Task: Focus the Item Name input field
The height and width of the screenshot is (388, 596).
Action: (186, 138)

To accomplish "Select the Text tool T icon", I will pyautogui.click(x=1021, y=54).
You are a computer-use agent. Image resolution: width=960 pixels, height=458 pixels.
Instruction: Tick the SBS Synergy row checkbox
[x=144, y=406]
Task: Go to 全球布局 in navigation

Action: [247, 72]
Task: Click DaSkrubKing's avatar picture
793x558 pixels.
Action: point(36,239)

-------------------------

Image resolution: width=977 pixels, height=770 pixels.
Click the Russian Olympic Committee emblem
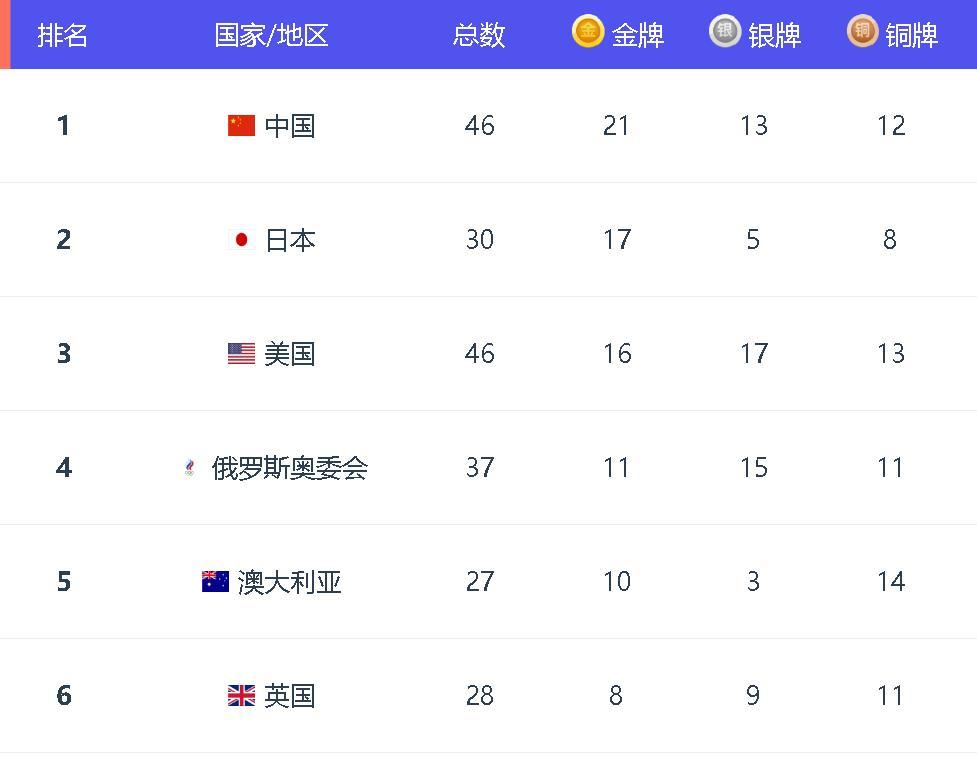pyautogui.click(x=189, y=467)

-------------------------

» **THE PROBLEM**
Please transcribe exactly the lines above from the line that has "You are a computer-use" up to and including the line that has "Task: Click DaSkrubKing's avatar picture"; no other line belongs in the answer.

» **WRITTEN SOLUTION**
You are a computer-use agent. Image resolution: width=960 pixels, height=458 pixels.
Instruction: Tick the SBS Synergy row checkbox
[x=144, y=406]
Task: Go to 全球布局 in navigation

Action: [247, 72]
Task: Click DaSkrubKing's avatar picture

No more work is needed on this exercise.